§ **YOUR GOAL**
Set out exactly, line by line, the stretch of data below that begins at the line containing "Self-Injury (254, 2373)" and ends at the line containing "Autism Spectrum Disorder (29, 187)", with both ends kept.

§ **GIVEN INFORMATION**
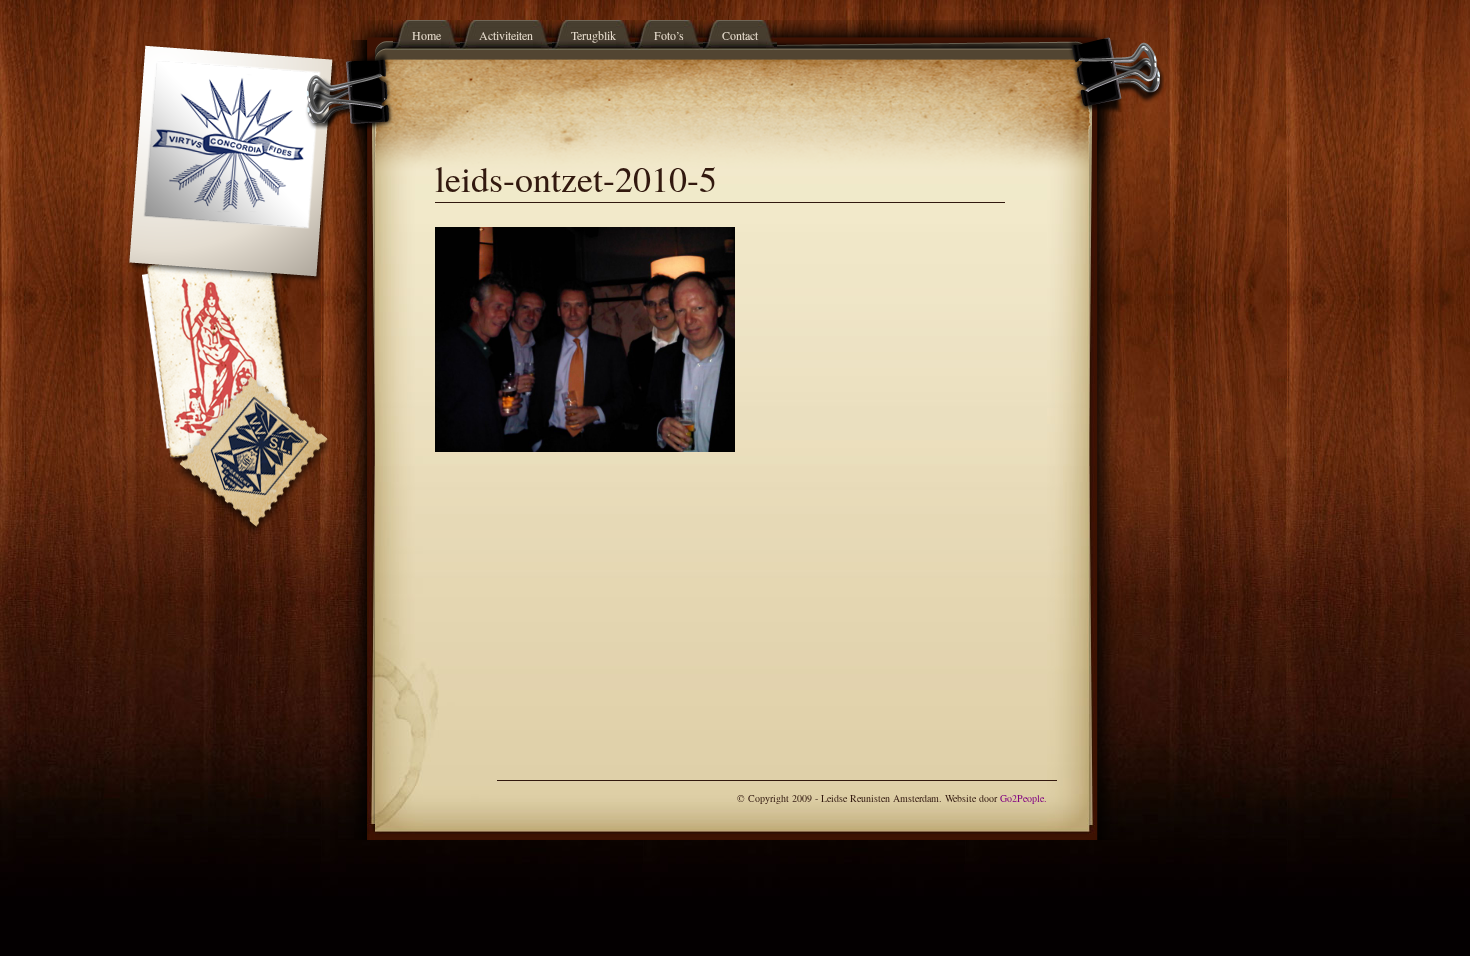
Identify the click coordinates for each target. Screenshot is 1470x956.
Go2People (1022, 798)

...

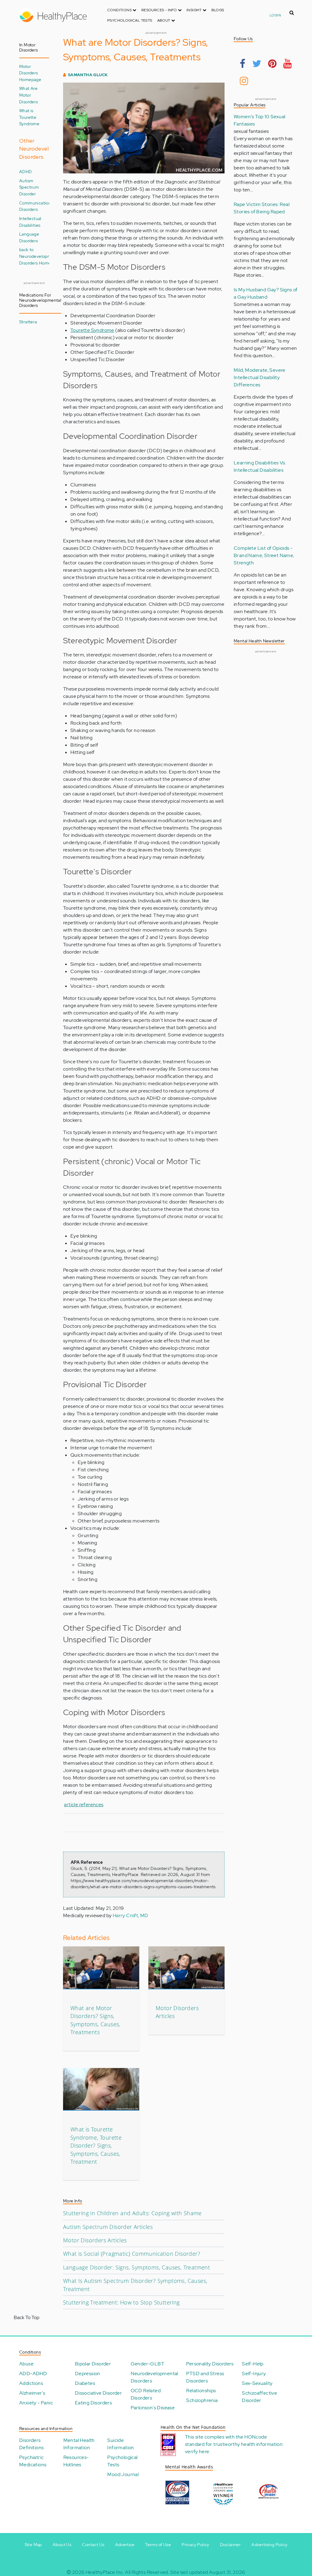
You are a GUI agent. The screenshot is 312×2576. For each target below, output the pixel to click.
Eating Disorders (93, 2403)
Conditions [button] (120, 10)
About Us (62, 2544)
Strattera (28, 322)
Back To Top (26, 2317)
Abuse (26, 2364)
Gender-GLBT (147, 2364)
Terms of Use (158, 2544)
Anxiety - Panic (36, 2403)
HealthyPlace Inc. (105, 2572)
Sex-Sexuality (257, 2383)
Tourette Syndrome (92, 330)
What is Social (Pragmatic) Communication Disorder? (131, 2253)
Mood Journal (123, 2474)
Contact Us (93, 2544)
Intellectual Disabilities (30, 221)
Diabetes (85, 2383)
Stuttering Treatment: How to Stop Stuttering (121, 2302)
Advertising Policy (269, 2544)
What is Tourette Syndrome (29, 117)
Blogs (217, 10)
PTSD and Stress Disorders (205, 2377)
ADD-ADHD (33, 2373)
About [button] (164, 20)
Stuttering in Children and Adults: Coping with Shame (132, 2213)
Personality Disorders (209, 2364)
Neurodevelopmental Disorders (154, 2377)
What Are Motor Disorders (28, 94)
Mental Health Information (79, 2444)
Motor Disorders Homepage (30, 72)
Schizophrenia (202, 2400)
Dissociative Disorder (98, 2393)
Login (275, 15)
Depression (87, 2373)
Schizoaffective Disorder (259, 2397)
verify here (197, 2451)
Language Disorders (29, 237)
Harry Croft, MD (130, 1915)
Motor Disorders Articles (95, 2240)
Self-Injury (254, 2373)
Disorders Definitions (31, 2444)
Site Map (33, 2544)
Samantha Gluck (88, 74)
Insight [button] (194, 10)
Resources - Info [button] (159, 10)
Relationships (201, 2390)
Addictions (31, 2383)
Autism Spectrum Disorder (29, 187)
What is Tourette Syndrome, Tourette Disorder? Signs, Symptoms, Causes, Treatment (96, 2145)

§ **OUTPUT OF THE EXERCISE**
Self-Injury (254, 2373)
Disorders Definitions (31, 2444)
Site Map (33, 2544)
Samantha Gluck (88, 74)
Insight [button] (194, 10)
Resources - Info [button] (159, 10)
Relationships (201, 2390)
Addictions (31, 2383)
Autism Spectrum Disorder (29, 187)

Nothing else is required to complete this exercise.